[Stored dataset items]
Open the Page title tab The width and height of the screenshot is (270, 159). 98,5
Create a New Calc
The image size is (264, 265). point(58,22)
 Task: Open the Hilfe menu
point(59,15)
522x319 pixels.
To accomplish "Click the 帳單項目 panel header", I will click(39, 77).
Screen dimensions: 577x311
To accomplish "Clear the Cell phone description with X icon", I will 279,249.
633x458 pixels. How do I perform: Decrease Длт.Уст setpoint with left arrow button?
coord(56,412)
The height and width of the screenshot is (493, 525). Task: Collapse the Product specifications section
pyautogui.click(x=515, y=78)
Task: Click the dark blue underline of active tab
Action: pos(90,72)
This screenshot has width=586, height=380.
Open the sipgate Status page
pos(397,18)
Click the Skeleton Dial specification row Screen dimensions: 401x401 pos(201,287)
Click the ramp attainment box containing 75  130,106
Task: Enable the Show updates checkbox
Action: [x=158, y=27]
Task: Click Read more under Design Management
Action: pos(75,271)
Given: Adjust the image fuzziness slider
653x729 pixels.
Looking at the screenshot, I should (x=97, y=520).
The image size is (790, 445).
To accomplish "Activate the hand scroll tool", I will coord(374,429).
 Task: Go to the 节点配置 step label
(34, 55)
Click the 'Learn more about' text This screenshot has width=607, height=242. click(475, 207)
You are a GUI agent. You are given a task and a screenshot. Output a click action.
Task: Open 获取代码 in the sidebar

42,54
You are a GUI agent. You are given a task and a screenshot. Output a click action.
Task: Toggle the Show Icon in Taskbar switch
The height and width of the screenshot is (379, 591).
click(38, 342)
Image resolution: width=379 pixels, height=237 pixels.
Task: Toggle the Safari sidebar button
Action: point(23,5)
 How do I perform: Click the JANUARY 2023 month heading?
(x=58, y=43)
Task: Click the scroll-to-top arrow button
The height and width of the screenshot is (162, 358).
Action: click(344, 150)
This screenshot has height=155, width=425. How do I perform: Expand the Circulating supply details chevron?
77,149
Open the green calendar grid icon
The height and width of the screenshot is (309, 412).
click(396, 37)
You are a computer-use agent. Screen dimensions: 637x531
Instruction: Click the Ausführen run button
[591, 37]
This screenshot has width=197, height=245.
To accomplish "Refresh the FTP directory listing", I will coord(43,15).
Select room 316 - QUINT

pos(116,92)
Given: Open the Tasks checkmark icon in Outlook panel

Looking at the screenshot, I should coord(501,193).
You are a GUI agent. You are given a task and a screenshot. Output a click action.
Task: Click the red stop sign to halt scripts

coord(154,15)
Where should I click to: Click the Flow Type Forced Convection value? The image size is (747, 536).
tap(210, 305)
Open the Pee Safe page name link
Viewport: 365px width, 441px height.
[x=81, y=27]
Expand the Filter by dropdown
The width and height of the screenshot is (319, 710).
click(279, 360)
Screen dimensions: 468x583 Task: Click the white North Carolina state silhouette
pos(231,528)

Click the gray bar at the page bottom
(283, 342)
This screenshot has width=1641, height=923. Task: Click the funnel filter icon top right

(TASK OBJECTIVE) Every entry needs to be copied again exactly.

(TASK SOLUTION)
Open the Page title tab The width and height of the screenshot is (270, 159). 98,5
Create a New Calc
The image size is (264, 265). point(58,22)
 Task: Open the Hilfe menu
point(59,15)
522x319 pixels.
To accomplish "Click the 帳單項目 panel header", I will click(39, 77).
Screen dimensions: 577x311
To accomplish "Clear the Cell phone description with X icon", I will 279,249.
633x458 pixels. How do I perform: Decrease Длт.Уст setpoint with left arrow button?
coord(56,412)
The height and width of the screenshot is (493, 525). Task: Collapse the Product specifications section
pyautogui.click(x=515, y=78)
Task: Click the dark blue underline of active tab
Action: pos(90,72)
This screenshot has width=586, height=380.
Open the sipgate Status page
pos(397,18)
Click the Skeleton Dial specification row Screen dimensions: 401x401 pos(201,287)
Click the ramp attainment box containing 75  130,106
Task: Enable the Show updates checkbox
Action: [x=158, y=27]
Task: Click Read more under Design Management
Action: pos(75,271)
Given: Adjust the image fuzziness slider
653x729 pixels.
Looking at the screenshot, I should (x=97, y=520).
The image size is (790, 445).
To accomplish "Activate the hand scroll tool", I will coord(374,429).
 Task: Go to the 节点配置 step label
(34, 55)
Click the 'Learn more about' text This screenshot has width=607, height=242. click(475, 207)
You are a GUI agent. You are given a task and a screenshot. Output a click action.
Task: Open 获取代码 in the sidebar

42,54
You are a GUI agent. You are given a task and a screenshot. Output a click action.
Task: Toggle the Show Icon in Taskbar switch
The height and width of the screenshot is (379, 591).
click(38, 342)
Image resolution: width=379 pixels, height=237 pixels.
Task: Toggle the Safari sidebar button
Action: point(23,5)
 How do I perform: Click the JANUARY 2023 month heading?
(x=58, y=43)
Task: Click the scroll-to-top arrow button
The height and width of the screenshot is (162, 358).
Action: click(344, 150)
This screenshot has height=155, width=425. How do I perform: Expand the Circulating supply details chevron?
77,149
Open the green calendar grid icon
The height and width of the screenshot is (309, 412).
click(396, 37)
You are a computer-use agent. Screen dimensions: 637x531
Instruction: Click the Ausführen run button
[591, 37]
This screenshot has width=197, height=245.
To accomplish "Refresh the FTP directory listing", I will coord(43,15).
Select room 316 - QUINT

pos(116,92)
Given: Open the Tasks checkmark icon in Outlook panel

Looking at the screenshot, I should coord(501,193).
You are a GUI agent. You are given a task and a screenshot. Output a click action.
Task: Click the red stop sign to halt scripts

coord(154,15)
Where should I click to: Click the Flow Type Forced Convection value? The image size is (747, 536).
tap(210, 305)
Open the Pee Safe page name link
Viewport: 365px width, 441px height.
[x=81, y=27]
Expand the Filter by dropdown
The width and height of the screenshot is (319, 710).
click(279, 360)
Screen dimensions: 468x583 Task: Click the white North Carolina state silhouette
pos(231,528)

Click the gray bar at the page bottom
(283, 342)
This screenshot has width=1641, height=923. Task: Click the funnel filter icon top right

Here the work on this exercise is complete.